*** Begin section ***
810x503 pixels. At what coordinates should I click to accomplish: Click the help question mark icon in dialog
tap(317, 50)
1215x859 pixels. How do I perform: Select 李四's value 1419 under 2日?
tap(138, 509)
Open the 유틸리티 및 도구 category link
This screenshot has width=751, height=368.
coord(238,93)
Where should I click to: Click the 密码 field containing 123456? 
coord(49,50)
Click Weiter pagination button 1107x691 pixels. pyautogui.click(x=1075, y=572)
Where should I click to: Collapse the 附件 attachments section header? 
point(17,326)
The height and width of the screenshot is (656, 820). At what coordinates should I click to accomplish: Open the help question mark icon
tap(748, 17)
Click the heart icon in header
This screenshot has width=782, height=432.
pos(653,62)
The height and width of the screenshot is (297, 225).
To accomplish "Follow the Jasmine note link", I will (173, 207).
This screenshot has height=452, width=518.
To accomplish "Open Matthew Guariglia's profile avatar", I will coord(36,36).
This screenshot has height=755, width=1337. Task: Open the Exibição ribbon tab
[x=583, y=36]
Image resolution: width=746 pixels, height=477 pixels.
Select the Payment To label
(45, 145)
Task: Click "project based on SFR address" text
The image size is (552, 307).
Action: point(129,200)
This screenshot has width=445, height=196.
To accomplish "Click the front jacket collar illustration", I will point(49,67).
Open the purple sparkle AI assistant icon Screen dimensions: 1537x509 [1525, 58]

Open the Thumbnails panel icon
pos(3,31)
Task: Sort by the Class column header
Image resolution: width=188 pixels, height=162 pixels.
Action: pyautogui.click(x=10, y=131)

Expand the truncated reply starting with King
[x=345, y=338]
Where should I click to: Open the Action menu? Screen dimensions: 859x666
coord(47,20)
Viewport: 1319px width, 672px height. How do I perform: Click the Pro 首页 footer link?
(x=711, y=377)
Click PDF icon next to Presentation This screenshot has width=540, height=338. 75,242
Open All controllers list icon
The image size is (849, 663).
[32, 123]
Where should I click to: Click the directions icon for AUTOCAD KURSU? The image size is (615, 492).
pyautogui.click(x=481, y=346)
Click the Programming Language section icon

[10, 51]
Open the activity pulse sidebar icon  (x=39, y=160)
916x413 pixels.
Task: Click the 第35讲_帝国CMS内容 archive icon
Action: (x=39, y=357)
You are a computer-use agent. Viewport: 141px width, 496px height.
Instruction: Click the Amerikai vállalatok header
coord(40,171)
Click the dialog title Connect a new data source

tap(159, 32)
*** End section ***
§ Required action: Each line of the material above is to be retyped verbatim.

§ Result of this exercise:
810x503 pixels. At what coordinates should I click to accomplish: Click the help question mark icon in dialog
tap(317, 50)
1215x859 pixels. How do I perform: Select 李四's value 1419 under 2日?
tap(138, 509)
Open the 유틸리티 및 도구 category link
This screenshot has width=751, height=368.
coord(238,93)
Where should I click to: Click the 密码 field containing 123456? 
coord(49,50)
Click Weiter pagination button 1107x691 pixels. pyautogui.click(x=1075, y=572)
Where should I click to: Collapse the 附件 attachments section header? 
point(17,326)
The height and width of the screenshot is (656, 820). At what coordinates should I click to accomplish: Open the help question mark icon
tap(748, 17)
Click the heart icon in header
This screenshot has width=782, height=432.
pos(653,62)
The height and width of the screenshot is (297, 225).
To accomplish "Follow the Jasmine note link", I will (173, 207).
This screenshot has height=452, width=518.
To accomplish "Open Matthew Guariglia's profile avatar", I will coord(36,36).
This screenshot has height=755, width=1337. Task: Open the Exibição ribbon tab
[x=583, y=36]
Image resolution: width=746 pixels, height=477 pixels.
Select the Payment To label
(45, 145)
Task: Click "project based on SFR address" text
The image size is (552, 307).
Action: point(129,200)
This screenshot has width=445, height=196.
To accomplish "Click the front jacket collar illustration", I will point(49,67).
Open the purple sparkle AI assistant icon Screen dimensions: 1537x509 [1525, 58]

Open the Thumbnails panel icon
pos(3,31)
Task: Sort by the Class column header
Image resolution: width=188 pixels, height=162 pixels.
Action: pyautogui.click(x=10, y=131)

Expand the truncated reply starting with King
[x=345, y=338]
Where should I click to: Open the Action menu? Screen dimensions: 859x666
coord(47,20)
Viewport: 1319px width, 672px height. How do I perform: Click the Pro 首页 footer link?
(x=711, y=377)
Click PDF icon next to Presentation This screenshot has width=540, height=338. 75,242
Open All controllers list icon
The image size is (849, 663).
[32, 123]
Where should I click to: Click the directions icon for AUTOCAD KURSU? The image size is (615, 492).
pyautogui.click(x=481, y=346)
Click the Programming Language section icon

[10, 51]
Open the activity pulse sidebar icon  (x=39, y=160)
916x413 pixels.
Task: Click the 第35讲_帝国CMS内容 archive icon
Action: (x=39, y=357)
You are a computer-use agent. Viewport: 141px width, 496px height.
Instruction: Click the Amerikai vállalatok header
coord(40,171)
Click the dialog title Connect a new data source

tap(159, 32)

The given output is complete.